The decision to cancel 214 of 218 coal licences follows a ruling in August in which the SCI declared the licence allocation process as arbitrary and illegal. The cancelled licences include 46 producing or near-production blocks, and are owned largely by power and steel sector companies. The producing mines will be allowed to continue operations until March 2015, at which point they will be handed back to state firm, Coal India Limited, until they are sold as part of a new auction process... Read more
 
SAIL’s Salem Stainless used in Mangalyan
Steel Authority of India Ltd has contributed towards the historical achievement of Mars Orbiter Mission (MoM) by providing stainless steel for fabricating the fuel and oxidizers tanks of the PSLV-XL which carried the Mangalyan to the red planet, 65 crore kms from earth.
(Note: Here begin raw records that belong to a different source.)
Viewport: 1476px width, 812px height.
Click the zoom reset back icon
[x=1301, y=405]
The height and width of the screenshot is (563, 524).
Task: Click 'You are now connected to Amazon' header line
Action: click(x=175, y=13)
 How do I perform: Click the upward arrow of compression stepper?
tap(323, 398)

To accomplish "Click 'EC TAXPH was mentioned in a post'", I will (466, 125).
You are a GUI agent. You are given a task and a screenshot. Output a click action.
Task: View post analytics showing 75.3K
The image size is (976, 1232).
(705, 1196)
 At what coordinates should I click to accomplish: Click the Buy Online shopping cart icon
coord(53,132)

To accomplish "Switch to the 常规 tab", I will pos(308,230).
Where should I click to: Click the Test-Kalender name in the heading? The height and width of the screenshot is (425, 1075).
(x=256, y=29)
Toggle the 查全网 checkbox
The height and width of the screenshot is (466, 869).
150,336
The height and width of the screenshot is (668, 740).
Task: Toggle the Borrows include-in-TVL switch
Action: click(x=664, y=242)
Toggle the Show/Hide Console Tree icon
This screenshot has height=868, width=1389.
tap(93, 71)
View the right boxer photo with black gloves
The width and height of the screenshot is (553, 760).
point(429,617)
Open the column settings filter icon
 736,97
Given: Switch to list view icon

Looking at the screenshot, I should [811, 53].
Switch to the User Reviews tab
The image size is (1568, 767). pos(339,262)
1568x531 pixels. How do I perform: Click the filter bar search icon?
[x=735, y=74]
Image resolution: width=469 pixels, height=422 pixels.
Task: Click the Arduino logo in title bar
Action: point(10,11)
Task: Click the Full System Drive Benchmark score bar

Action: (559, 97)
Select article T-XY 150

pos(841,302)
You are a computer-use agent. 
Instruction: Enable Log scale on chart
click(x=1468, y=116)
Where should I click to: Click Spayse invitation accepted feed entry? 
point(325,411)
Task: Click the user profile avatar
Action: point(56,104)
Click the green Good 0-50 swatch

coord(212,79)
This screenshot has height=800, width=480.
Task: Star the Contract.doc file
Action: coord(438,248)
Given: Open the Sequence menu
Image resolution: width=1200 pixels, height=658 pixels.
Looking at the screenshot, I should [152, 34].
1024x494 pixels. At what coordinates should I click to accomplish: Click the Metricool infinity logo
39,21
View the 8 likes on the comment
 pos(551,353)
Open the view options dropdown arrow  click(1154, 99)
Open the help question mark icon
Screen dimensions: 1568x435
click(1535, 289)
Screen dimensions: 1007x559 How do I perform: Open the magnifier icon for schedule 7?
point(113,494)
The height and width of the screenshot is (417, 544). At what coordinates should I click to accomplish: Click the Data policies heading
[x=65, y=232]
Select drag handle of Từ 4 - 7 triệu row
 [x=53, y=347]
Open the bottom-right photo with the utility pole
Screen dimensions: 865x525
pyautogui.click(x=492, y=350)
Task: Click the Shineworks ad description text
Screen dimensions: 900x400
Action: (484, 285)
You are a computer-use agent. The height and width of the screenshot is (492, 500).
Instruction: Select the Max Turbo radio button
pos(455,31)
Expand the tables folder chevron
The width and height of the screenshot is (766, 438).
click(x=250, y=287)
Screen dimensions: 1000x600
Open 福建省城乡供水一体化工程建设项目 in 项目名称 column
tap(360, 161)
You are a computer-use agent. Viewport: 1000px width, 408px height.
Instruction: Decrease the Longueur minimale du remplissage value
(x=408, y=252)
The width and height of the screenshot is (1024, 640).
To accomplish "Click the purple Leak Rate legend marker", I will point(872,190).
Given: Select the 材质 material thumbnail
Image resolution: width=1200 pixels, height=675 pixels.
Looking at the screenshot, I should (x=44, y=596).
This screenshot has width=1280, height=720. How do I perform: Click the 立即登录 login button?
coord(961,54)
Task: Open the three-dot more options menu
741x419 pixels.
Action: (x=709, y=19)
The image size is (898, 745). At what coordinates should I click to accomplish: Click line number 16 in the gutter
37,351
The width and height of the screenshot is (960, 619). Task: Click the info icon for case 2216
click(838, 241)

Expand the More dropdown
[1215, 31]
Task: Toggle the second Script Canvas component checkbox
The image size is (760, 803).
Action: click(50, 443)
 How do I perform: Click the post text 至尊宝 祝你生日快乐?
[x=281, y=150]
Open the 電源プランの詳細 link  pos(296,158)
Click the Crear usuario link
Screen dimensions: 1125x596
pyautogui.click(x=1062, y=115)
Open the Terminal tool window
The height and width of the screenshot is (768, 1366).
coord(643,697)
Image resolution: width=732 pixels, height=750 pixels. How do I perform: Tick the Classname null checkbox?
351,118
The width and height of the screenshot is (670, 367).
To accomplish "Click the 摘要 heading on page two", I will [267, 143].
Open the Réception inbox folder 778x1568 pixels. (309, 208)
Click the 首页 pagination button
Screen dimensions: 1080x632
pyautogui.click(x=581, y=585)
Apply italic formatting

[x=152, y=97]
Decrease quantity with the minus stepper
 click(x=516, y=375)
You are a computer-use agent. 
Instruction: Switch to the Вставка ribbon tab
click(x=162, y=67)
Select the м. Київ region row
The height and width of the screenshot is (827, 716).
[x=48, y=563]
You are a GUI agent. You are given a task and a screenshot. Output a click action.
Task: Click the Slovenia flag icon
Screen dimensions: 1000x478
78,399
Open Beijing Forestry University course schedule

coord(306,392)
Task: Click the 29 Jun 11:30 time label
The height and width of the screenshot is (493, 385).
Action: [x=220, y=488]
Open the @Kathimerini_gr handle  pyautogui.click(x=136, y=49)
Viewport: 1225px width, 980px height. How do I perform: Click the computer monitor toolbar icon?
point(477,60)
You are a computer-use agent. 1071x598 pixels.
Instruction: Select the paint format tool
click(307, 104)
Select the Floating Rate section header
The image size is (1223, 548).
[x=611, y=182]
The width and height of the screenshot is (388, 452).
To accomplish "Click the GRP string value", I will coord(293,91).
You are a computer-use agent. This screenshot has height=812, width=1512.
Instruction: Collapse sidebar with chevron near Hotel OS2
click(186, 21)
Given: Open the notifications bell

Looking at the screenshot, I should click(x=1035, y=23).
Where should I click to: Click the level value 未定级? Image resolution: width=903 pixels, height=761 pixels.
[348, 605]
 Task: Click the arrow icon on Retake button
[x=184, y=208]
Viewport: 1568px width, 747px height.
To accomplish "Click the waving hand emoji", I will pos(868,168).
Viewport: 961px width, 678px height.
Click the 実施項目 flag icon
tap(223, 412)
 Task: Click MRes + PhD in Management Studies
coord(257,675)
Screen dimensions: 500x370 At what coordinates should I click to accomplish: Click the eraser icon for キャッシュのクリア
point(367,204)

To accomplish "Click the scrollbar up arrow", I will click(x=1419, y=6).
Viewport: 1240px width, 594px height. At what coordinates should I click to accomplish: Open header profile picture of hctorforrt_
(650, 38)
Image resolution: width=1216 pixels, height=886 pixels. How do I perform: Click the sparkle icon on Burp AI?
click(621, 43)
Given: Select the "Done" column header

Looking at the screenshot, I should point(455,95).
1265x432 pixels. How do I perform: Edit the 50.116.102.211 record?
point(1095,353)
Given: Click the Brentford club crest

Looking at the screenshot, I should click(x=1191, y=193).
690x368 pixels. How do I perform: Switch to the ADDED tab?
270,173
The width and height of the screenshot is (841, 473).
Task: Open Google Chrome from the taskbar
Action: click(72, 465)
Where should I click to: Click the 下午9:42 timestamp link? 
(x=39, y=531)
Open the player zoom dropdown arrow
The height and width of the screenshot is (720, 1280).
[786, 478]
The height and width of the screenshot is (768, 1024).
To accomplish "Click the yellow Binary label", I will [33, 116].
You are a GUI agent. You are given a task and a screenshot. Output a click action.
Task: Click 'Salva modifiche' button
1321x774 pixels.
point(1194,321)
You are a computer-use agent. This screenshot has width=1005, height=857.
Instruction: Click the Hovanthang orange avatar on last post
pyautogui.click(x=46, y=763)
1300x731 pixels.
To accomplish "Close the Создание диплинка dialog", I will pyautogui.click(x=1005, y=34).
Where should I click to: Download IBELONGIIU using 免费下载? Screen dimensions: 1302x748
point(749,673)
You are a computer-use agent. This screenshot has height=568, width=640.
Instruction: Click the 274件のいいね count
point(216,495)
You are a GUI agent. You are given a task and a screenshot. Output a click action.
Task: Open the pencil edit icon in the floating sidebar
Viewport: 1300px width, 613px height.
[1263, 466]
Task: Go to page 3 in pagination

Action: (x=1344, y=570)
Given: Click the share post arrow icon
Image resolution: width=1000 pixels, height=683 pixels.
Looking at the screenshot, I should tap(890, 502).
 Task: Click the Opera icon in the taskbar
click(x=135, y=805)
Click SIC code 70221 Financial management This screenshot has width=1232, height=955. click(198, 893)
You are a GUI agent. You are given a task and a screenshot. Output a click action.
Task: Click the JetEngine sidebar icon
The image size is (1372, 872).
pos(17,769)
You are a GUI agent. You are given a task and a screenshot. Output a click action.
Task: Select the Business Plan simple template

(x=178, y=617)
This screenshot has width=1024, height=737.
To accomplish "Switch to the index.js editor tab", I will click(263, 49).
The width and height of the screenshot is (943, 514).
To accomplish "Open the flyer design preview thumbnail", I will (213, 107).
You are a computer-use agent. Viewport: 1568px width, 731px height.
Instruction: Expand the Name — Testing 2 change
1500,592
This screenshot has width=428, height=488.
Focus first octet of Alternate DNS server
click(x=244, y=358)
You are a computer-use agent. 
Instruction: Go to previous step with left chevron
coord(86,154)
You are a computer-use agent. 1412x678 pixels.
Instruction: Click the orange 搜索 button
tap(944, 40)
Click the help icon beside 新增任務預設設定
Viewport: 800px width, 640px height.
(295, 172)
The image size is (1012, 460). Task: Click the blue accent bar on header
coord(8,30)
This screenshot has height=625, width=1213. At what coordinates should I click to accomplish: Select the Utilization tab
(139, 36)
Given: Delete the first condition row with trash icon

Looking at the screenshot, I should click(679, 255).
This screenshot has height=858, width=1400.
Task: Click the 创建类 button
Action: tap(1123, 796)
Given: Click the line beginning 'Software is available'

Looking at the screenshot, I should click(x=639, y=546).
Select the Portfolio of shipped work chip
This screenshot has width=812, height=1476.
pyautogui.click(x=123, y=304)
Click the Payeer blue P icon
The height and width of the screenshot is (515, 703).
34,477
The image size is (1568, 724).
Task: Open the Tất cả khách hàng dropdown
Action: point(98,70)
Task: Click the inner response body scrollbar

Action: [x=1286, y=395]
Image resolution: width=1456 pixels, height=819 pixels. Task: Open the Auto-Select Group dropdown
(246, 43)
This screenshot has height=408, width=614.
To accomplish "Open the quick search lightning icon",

The quality of the AISI 304 L grade l stainless steel manufactured at SAIL’s Salem Steel Plant had to be of such high standard that it could withstand the action of highly reactive fuel and oxidizers over a long period of time without developing any leakages.
 
It is the unmatched quality of SAIL’s Salem Stainless that makes it the trusted and preferred steel for such prestigious projects. SAIL had also provided stainless steel for the PSLV that launched the Chandrayan in 2008 and other PSLVs. SAIL Chairman CS Verma: “We at SAIL feel extremely privileged to have contributed towards ISRO’s success in putting Mangalyan in the Martian orbit in its maiden attempt. SAIL is fully committed and geared up to manufacture and supply quality steel for projects of national importance.”
 
Nalco declares dividend
Nalco (National Aluminium Company Ltd) in a filing to BSE has informed that the total dividend amounting to Rs. 386.59 crore has been approved by the shareholders in the 33rd AGM held on Saturday. The final dividend of 0.40 paise per equity share in addition to interim dividend of Rs. 1.10 per equity share will be paid for the year ended 31 March 2014. The payment of the dividend is on 15 October 2014.
 
Special Stories
 
RBI keeps repo, CRR unchanged
RBI Governor Dr Raghuram Rajan announced the Fourth Bi-monthly Monetary Policy Statement for 2014-15 on Tuesday, September 30, 2014. Reserve Bank of India kept the repo rate unchanged at 8%. The central bank also kept CRR, SLR unchanged. The reverse repo rate was also maintained at status quo of 7%. However, it said it would cut the ceiling on bonds that must be held-to-maturity from the current 24 percent to 22 percent in stages starting in the bi-weekly cycle beginning in Jan. 10, 2015. It expects to complete the process by September 2015.
 
Since the third bi-monthly monetary policy statement of August 2014, global activity has been recovering slowly from the setback in Q1 of 2014, on the back of strengthening consumer spending and gradually improving labour market conditions in advanced economies (AEs) like the United States... Read more
 
GDP growth to accelerate to 6.3% in FY16: RBI
The Reserve Bank of India (RBI) said the country's GDP growth, which it estimates to be 5.5% in FY15, will improve to 6.3% in 2015-16. "For 2014-15, real GDP growth is projected to lie between 5% and 6%, with a central estimate of 5.5%... for 2015-16, real GDP growth is projected to rise to 6.3%," the central bank said in its monetary policy report. The RBI said the 5.7% growth in the first quarter of the current fiscal surprised on the upside and stated that the same has slackened in the second quarter. One of the major contributors for the decline in growth will be the monsoon deficiency, which also affects non- agricultural sectors through demand effects, RBI report said.